Built-in bars don’t need to be limited to high-end homes with lots of square footage. A built-in bar can be the width of a single cabinet or built into a nook, closet or pantry.
- Floor-to-ceiling bars give the "always-been-there" look. This is a more architectural look that fits in with the overall lines of the nearby kitchen or living areas.
- Open shelving. If you want to showcase your bottles and glassware, like at your favorite bar, go for floating shelves and put the walls to work. Wood creates a more traditional feel. Metal and glass add a more modern look.
- Pass-through bars. Opening a previously closed wall or space can allow you to engage with your guests while mixing drinks at bar height.
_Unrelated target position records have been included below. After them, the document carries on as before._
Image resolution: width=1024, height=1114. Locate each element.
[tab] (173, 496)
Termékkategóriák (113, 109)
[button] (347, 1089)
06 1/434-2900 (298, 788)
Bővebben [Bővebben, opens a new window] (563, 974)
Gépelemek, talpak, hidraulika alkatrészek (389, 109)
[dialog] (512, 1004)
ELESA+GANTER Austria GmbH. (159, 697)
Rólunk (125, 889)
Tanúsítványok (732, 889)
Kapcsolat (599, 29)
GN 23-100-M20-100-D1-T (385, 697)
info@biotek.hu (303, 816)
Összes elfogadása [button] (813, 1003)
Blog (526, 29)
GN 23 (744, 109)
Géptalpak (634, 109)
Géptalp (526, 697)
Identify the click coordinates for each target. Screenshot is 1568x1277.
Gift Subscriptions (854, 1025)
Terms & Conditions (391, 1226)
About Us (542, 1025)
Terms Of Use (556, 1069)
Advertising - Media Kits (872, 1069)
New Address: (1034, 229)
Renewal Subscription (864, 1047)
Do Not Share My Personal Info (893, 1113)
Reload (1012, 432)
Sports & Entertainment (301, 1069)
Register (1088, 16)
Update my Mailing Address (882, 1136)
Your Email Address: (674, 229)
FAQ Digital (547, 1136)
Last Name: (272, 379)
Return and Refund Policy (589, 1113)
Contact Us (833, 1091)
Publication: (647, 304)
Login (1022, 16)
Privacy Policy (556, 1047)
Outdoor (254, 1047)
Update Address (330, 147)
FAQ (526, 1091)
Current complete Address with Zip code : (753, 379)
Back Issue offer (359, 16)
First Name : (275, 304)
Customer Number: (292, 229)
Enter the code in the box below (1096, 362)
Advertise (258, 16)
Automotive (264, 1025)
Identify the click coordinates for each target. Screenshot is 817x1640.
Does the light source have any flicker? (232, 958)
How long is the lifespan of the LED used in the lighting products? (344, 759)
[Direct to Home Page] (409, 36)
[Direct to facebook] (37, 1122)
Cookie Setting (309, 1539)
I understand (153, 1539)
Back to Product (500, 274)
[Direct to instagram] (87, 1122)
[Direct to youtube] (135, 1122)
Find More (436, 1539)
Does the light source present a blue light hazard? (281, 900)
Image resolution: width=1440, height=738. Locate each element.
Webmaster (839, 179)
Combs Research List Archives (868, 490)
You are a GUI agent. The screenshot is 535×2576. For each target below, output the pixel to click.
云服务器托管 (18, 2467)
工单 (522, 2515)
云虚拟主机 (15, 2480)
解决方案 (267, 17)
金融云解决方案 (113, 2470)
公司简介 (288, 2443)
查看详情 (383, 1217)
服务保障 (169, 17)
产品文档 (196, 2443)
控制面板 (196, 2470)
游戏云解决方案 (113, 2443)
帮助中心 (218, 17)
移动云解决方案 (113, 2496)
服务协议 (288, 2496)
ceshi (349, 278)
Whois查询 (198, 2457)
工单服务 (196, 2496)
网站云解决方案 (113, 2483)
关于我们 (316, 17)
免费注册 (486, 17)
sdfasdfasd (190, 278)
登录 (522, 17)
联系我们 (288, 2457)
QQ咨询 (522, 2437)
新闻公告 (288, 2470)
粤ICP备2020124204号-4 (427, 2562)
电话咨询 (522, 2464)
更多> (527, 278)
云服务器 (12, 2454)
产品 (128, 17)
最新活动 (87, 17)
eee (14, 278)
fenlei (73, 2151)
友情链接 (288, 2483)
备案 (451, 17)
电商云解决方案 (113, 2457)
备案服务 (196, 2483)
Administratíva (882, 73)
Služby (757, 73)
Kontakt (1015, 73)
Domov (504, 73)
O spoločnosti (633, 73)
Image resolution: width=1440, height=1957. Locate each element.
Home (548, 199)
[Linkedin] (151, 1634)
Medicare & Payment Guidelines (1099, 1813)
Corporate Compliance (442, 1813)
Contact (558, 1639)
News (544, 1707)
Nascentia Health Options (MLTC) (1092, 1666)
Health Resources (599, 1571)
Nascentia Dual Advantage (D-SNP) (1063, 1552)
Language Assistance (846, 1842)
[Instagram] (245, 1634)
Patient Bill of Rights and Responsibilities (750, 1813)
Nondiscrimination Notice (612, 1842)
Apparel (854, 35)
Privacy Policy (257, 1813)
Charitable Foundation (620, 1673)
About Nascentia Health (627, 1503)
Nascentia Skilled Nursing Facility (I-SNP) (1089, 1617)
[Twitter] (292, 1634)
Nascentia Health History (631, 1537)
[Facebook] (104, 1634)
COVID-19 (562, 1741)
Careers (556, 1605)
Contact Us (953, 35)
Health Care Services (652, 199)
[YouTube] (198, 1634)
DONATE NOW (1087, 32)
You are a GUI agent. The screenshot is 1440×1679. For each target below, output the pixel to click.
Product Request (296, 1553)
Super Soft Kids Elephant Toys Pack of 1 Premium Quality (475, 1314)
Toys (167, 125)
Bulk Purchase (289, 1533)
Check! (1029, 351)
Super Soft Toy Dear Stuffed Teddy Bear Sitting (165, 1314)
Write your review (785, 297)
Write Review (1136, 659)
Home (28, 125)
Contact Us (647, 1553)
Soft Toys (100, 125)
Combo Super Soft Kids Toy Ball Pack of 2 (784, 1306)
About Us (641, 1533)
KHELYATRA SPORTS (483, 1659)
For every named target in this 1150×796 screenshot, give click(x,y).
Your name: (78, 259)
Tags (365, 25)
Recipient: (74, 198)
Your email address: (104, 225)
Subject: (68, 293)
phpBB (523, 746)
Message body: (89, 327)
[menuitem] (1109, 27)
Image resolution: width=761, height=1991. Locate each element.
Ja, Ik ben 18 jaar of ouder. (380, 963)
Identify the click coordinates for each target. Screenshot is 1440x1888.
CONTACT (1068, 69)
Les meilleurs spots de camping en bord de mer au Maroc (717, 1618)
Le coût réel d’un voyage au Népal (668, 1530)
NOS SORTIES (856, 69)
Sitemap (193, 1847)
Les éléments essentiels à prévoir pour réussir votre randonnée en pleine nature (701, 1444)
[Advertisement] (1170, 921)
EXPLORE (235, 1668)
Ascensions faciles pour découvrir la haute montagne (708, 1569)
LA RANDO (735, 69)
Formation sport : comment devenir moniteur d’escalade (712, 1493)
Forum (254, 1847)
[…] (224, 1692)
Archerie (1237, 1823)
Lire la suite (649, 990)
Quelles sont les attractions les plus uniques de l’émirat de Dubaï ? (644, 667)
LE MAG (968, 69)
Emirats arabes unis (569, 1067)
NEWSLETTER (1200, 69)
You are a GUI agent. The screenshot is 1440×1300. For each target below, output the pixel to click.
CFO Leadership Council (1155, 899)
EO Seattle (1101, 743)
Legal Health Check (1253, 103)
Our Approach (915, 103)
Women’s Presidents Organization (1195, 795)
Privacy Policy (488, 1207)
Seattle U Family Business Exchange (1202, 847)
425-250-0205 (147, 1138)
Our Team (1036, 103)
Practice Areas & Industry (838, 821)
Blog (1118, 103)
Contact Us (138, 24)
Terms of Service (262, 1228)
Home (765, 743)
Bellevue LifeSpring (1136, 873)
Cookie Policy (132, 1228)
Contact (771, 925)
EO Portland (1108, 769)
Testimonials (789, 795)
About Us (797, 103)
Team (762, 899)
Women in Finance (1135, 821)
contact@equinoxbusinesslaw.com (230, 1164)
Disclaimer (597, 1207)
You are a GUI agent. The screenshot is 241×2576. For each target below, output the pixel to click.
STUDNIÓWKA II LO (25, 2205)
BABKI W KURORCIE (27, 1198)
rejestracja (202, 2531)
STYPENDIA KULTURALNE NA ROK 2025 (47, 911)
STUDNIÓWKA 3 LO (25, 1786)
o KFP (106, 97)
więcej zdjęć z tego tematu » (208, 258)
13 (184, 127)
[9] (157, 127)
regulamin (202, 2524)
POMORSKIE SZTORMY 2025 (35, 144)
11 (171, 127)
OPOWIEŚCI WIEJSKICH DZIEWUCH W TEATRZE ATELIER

- Hideaway bars. Tuck away bottles and glassware in a clever spot. While any console or buffet can be customized (or bought) to hold your spirits, bar and glassware.
If the bar area will be located in or near the kitchen, keep the cabinetry, countertops and design similar. To delineate the bar area from the kitchen a bit, add a different texture or sheen to the backsplash.
- Sink. If your bar is in or open to your kitchen, consider using a bar sink that matches the main kitchen sink, such as an apron front. If not, your choice of stylish bar sinks is limitless.
- Cool it. Add a refrigerator of some kind. It can be a wine or a beverage fridge, depending on how you like to entertain. Choose a size that fits your space, and a style — either paneled or stainless — that works with the rest of the room.
- On ice. If space allows, add an ice maker. It is handy to have a sink with drain, ice, drinks, glasses and accessories in convenient reach of a host and guests.
- Shelves & cabinets. Storage space for your bottles, barware and array of glasses is must. Use open shelves and upper cabinets. But also take advantage of unused or empty space under the bar. The right shelving and cabinet finishes will elevate the look.
- Mirrors & lighting. Install mirrors behind shelves or as a backsplash to bring in light and create the illusion of more space. Mirrors reflect light from other parts of the room and enhance the colors and shapes of the bottles. Also consider layered lighting, from under-counter task lighting to pendants and supplemental floor lamps.
As with every project, the cost will depend on the scope of your project, your choice of materials, finishes, custom details and labor costs. If you don’t move walls or add plumbing, you will save money.